John Olerud had a swing so sweet it brought tears to the eyes of former Blue Jays general manager Pat Gillick.
He had the demeanor of a choir boy. So, of course, he got the nickname, Big Rude.
He was so polite, when he flirted with becoming the first .400 hitter since Ted Williams in 1993, the Blue Jays public relations staff had to throw roadblocks in front of an slavering media and say: “no” because Olerud himself never discovered the meaning of the word.
He won an American League batting title in ‘93 and five years later, he hit .354 with the Mets and only Larry Walker kept him from being a batting champ in two leagues.
He earned contracts worth about $70 million in a career that started in 1989 when he debuted with the Blue Jays without ever having his shadow darken a minor league clubhouse.
It was as close to a fairy tale story as baseball can offer. But even fairy tales are not without an occasional tear or fear. “Sometimes you wonder why things like this happen, but she really is the most amazing (daughter),” says Olerud.
He is speaking of Jordan, now eight. While her older brother, Garrett, and four-year-old Jessica are normal everyday children, Jordan was born with an extra second chromosome and is missing part of her fifth chromosome, a condition that left multiple birth defects. “She is non-verbal,” says Olerud. She eats through a tube because it is impossible to swallow and breathe at the same time.

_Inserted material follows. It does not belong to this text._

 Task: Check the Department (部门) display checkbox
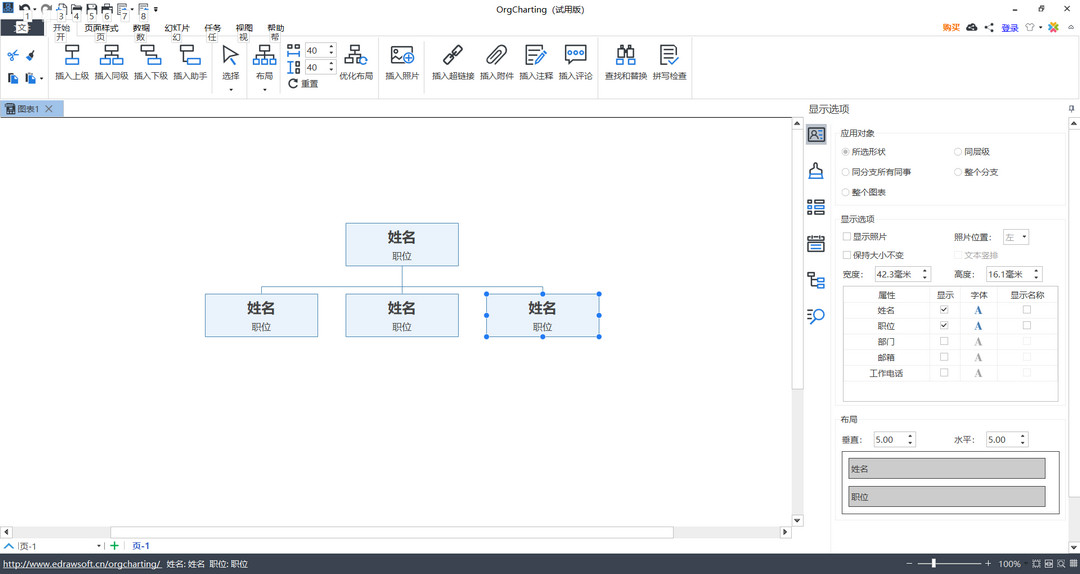[x=944, y=342]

There have been more than a dozen operations.
The first few years were the most difficult with his wife, Kelly, once telling the Boston Globe neither she nor John ever got more than two or three hours sleep a night. When he wasn’t trying to give comfort to his daughter, Olerud was struggling to maintain his baseball career.
He was cut in 2004 by his hometown Seattle Mariners while batting just .245.

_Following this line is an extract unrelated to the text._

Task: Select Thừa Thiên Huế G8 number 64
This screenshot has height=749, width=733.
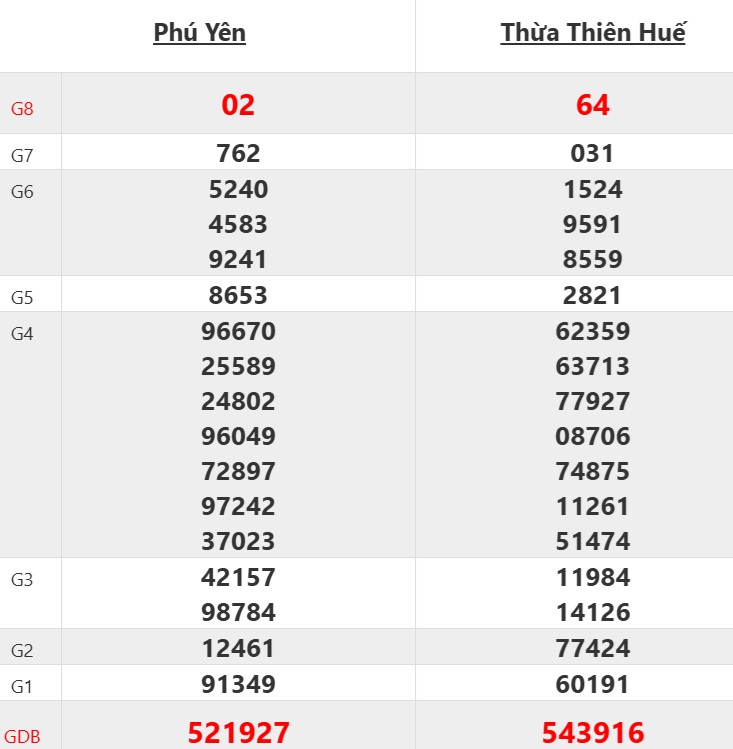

For the first time he was not going to the ballpark on a summer night. Retirement loomed.
“It hasn’t been super easy right from that whole thing of trying to figure out where you fit in. Then, we’re building a new house right now. You talk about a couple of marriage killers,” he said, laughing.
“There have been some bumps in the road. Even in Toronto, when I signed the big contract ($22 million in 1994) and then had trouble living up to it.”

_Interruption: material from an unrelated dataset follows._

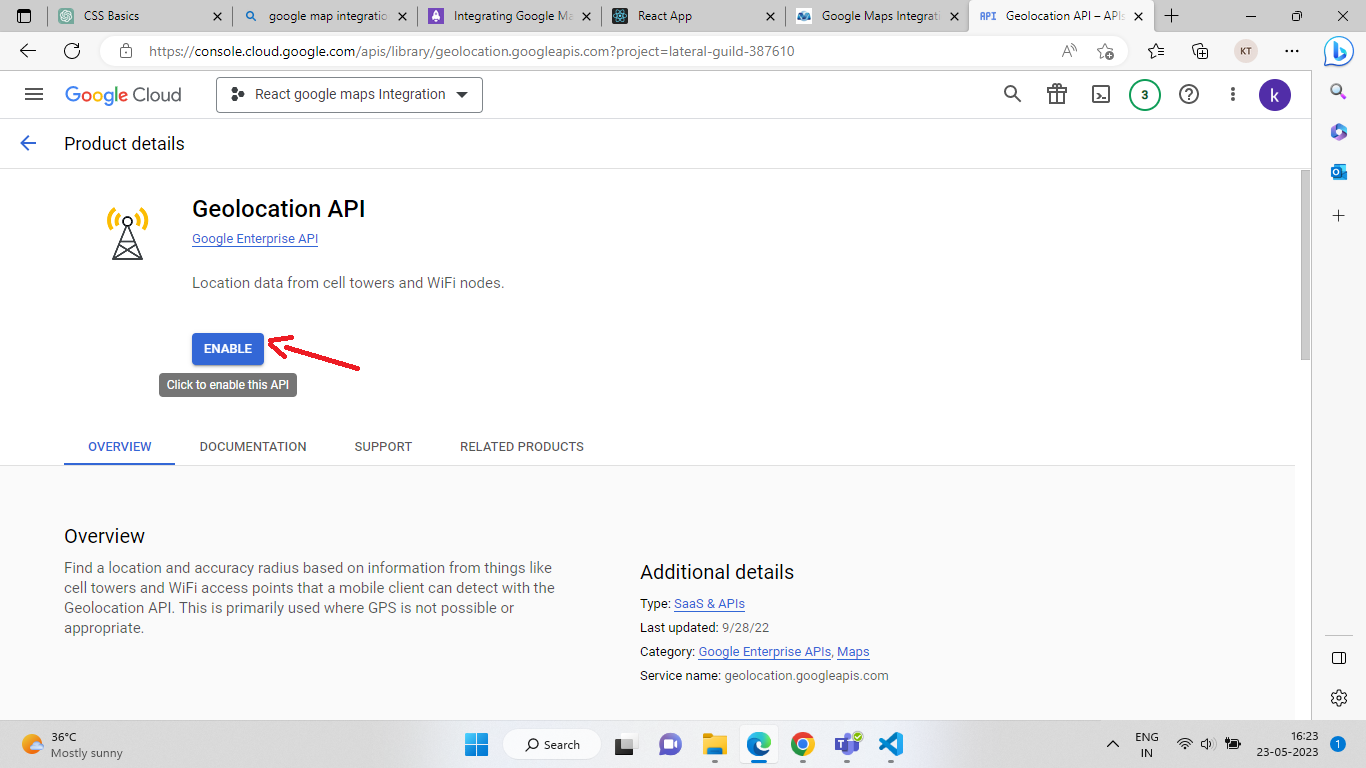
Task: Open the Maps category link
Action: pyautogui.click(x=853, y=652)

Retirement came hard, too. “There’s a rythmn that develops when you’re playing baseball. There’s a routine. It’s busy but everyone knows what their status is ... that all changes when suddenly there’s no baseball. I know I had expectations of what it would be like; I know my wife had expectations and they weren’t always the same.”
Then there was Jordan. The love of father to daughter is evident as he speaks of a shared hug, or a smile given. Besides Olerud has never yet hit a bump big enough to stop him - not since getting beaned by a pitch that nearly killed him. He just put on helmet whenever he left a clubhouse and kept on swinging.
“It’s still tough,” he says of Jordan. “But fortunately from baseball we’ve had the financial resources to get her special care. It also got us thinking what would we do if we didn’t have the money. We wanted to help people who couldn’t afford to help for their own children.”
Kelly and John have started the Jordan Fund to provide support to special needs children and their families. John Olerud has always known how to squeeze the most from life - now he’s just learning to pass on the tradition to his daughter.